Alors que l’Union européenne s’apprête à exclure les onduleurs issus de pays à haut risque des financements publics, les données de S&P Global Energy confirment que les capacités de production occidentales dépassent déjà la demande annuelle d’installation du marché communautaire. Une enquête de l’ESMC révèle par ailleurs l’implantation solide des fabricants occidentaux en Europe de l’Est, avec une base installée de plusieurs gigawatts et des équipes locales prêtes à monter en puissance.
Alors que Bruxelles finalise son mécanisme d’exclusion des onduleurs issus de pays à haut risque des financements publics européens, la question de la capacité industrielle occidentale à répondre à la demande paraît désormais tranchée. Selon les données de S&P Global Energy présentées le 23 juin 2026, la production disponible excède déjà les besoins annuels d’installation de l’Union européenne.
Une couverture industrielle immédiatement disponible
Les chiffres rassemblés par S&P Global Energy dessinent un panorama sans ambiguïté. La capacité de production d’onduleurs en Europe atteint environ 104 GWac. À cela s’ajoutent plus de 120 GWac provenant de fabricants situés sur le continent américain et dans la région Asie-Pacifique, hors République populaire de Chine. La part de la production européenne spécifiquement disponible pour le marché communautaire dépasse 53 GWac, un volume qui correspond presque à la totalité des installations solaires réalisées dans l’UE en 2025.
« L’approvisionnement n’est pas le goulot d’étranglement. La capacité de remplacer les fournisseurs à haut risque existe déjà aujourd’hui », a déclaré Christoph Podewils, secrétaire général de l’European Solar Manufacturing Council (ESMC).
Quinze ans de présence en Europe de l’Est
L’argument d’une faiblesse occidentale sur les marchés d’Europe centrale et orientale ne résiste pas davantage à l’examen. Une enquête de l’ESMC menée auprès de six fabricants occidentaux révèle une base installée cumulée d’environ 14 GW, répartie sur huit marchés. Les industriels interrogés y sont présents depuis 2010 environ, avec quelque 330 collaborateurs commerciaux et techniques sur place ou dédiés à distance, ainsi qu’une capacité à accroître sensiblement les ventes et le support en l’espace de six mois environ.
La Pologne arrive en tête avec 4 430 MW installés, 74 employés dédiés et une capacité de montée en charge estimée à trois mois. La Hongrie (1 831 MW), la République tchèque (1 468 MW), la Roumanie (1 147 MW), la Bulgarie (810 MW) et la Slovaquie (364 MW) complètent le maillage territorial. Dans chacun des huit marchés étudiés, cinq ou six des fabricants interrogés disposent déjà d’un support local. D’autres fournisseurs occidentaux étant également actifs dans la région, les estimations de l’ESMC restent prudentes : la présence réelle est en réalité supérieure aux chiffres avancés.

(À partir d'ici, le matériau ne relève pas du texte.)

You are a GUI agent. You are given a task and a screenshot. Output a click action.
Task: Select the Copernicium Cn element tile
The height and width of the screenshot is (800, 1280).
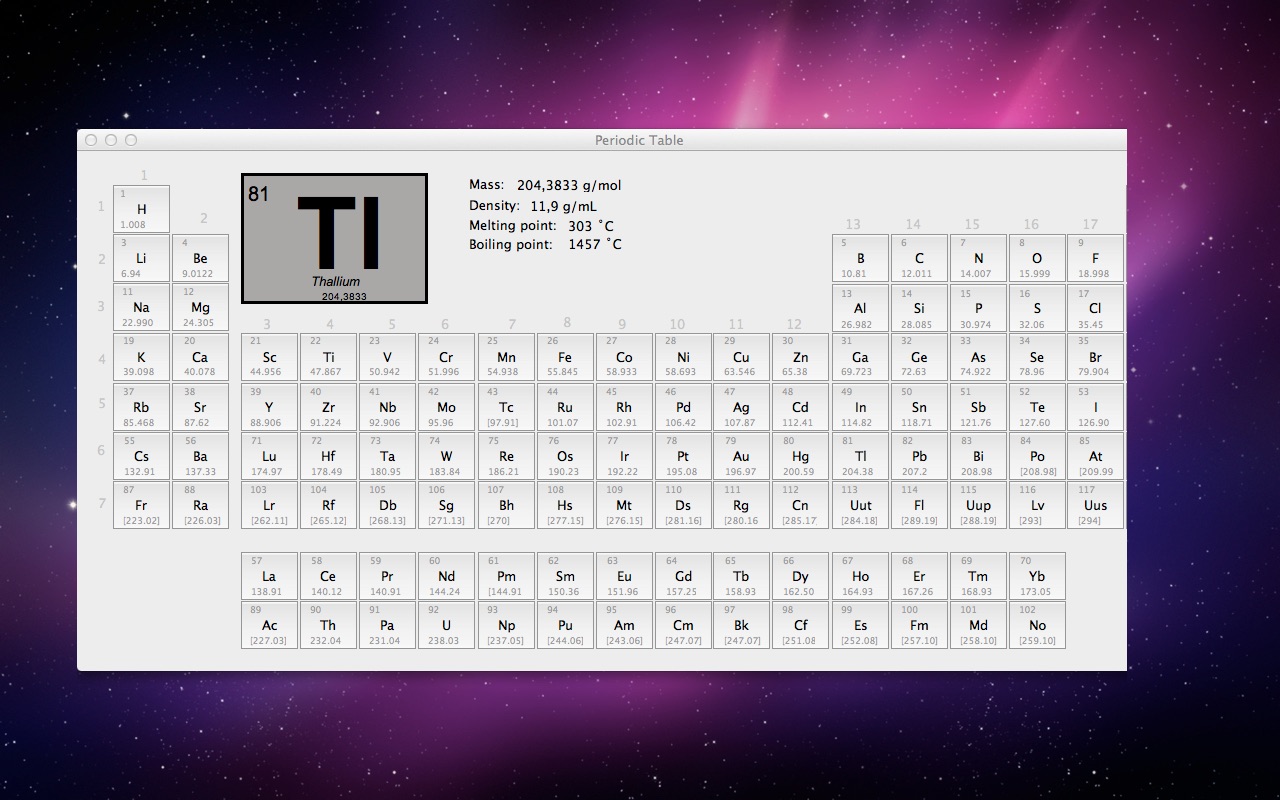click(x=800, y=505)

Un surcoût marginal pour la sécurité énergétique
La sécurité énergétique n’implique pas non plus un renchérissement prohibitif. Une analyse de Wood Mackenzie chiffre à environ 2 % le surcoût lié au choix d’un onduleur occidental pour un projet solaire à grande échelle ou tertiaire. Pour les onduleurs de chaînes résidentiels, l’écart oscille entre 3 et 4 %. Les marchés d’Europe de l’Est étant globalement alignés sur ceux de l’Allemagne et de l’Espagne, aucun désavantage structurel de coût ne pénalise l’achat occidental dans la région.
« L’onduleur est le cerveau de chaque installation solaire. Celui qui contrôle le cerveau contrôle le réseau. Le débat sur la capacité de l’Europe à se passer des onduleurs à haut risque est clos, la capacité existe, les fabricants sont là, et en Europe de l’Est, ils sont présents depuis quinze ans », a ajouté Christoph Podewils.
Pour rappel, la décision de l’Union européenne vise à cesser d’orienter des fonds publics vers des projets énergétiques utilisant des onduleurs fournis par des entreprises détenues ou contrôlées par des entités issues de pays à haut risque (Chine, Russie, Iran et Corée du Nord). La mesure s’applique à l’ensemble des instruments financiers européens et, par conception, ne peut être contournée par une relocalisation de la production ou la création de filiales dans des pays tiers.